The dancing recommenced. There was the usual array of partners, distributed by mysterious discrepancies, like soldiers' uniforms, so that all the tall drew short, and all the short had tall. There were the timid couples, who danced with trembling knees and eyes cast over their shoulders; the feeble couples, who meandered aimlessly and got tangled in corners; the rash couples, who tore breathlessly through the rooms and brought up at last against the large white waistcoat of the violon-cello. There was the professional lady-killer, too supreme and indolent to dance, but sitting amid an admiring bevy of fair women, where he reared his head of raven curls, and pulled ceaselessly his black mustache. And there were certain young girls who, having astonished the community for a month by the lowness of their dresses, now brought to bear their only remaining art, and struck everybody dumb by appearing clothed. All these came and went and came again, and had their day or their night, and danced until the robust Hope went home exhausted and left her more fragile cousins to dance on till morning. Indeed, it was no easy thing for them to tear themselves away; Kate was always in demand; Philip knew everybody, and had that latest aroma of Paris which the soul of fashion covets; Harry had the tried endurance which befits brothers and lovers at balls; while Emilia's foreign court held out till morning, and one handsome young midshipman, in special, kept revolving back to her after each long orbit of separation, like a gold-laced comet.

The young people lingered extravagantly late at that ball, for the corvette was to sail next day, and the girls were willing to make the most of it. As they came to the outer door, the dawn was inexpressibly beautiful,--deep rose melting into saffron, beneath a tremulous morning star. With a sudden impulse, they agreed to walk home, the fresh air seemed so delicious. Philip and Emilia went first, outstripping the others.

Passing the Jewish cemetery, Kate and Harry paused a moment.

The sky was almost cloudless, the air was full of a thousand scents and songs, the rose-tints in the sky were deepening, the star paling, while a few vague clouds went wandering upward, and dreamed themselves away.

"There is a grave in that cemetery," said Kate, gently, "where lovers should always be sitting. It lies behind that tall monument; I cannot see it for the blossoming boughs. There were two young cousins who loved each other from childhood, but were separated, because Jews do not allow such unions. Neither of them was ever married; and they lived to be very old, the one in New Orleans, the other at the North. In their last illnesses each dreamed of walking in the fields with the other, as in their early days; and the telegraphic despatches that told their deaths crossed each other on the way. That is his monument, and her grave was made behind it; there was no room for a stone."

Kate moved a step or two, that she might see the graves. The branches opened clear. What living lovers had met there, at this strange hour, above the dust of lovers dead? She saw with amazement, and walked on quickly that Harry might not also see.

It was Emilia who sat beside the grave, her dark hair drooping and dishevelled, her carnation cheek still brilliant after the night's excitement; and he who sat at her feet, grasping her hand in both of his, while his lips poured out passionate words to which she eagerly listened, was Philip Malbone.

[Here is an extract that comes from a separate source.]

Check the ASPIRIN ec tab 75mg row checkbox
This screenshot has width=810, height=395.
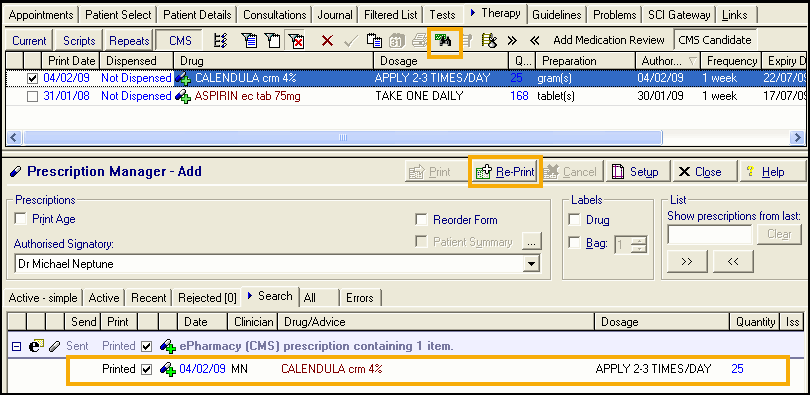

Here, upon the soil of a new nation, lay a spot whose associations seemed already as old as time could make them,--the last footprint of a tribe now vanished from this island forever,--the resting-place of a race whose very funerals would soon be no more. Each April the robins built their nests around these crumbling stones, each May they reared their broods, each June the clover blossomed, each July the wild strawberries grew cool and red; all around was youth and life and ecstasy, and yet the stones bore inions in an unknown language, and the very graves seemed dead.

And lovelier than all the youth of Nature, little Emilia sat there in the early light, her girlish existence gliding into that drama of passion which is older than the buried nations, older than time, than death, than all things save life and God.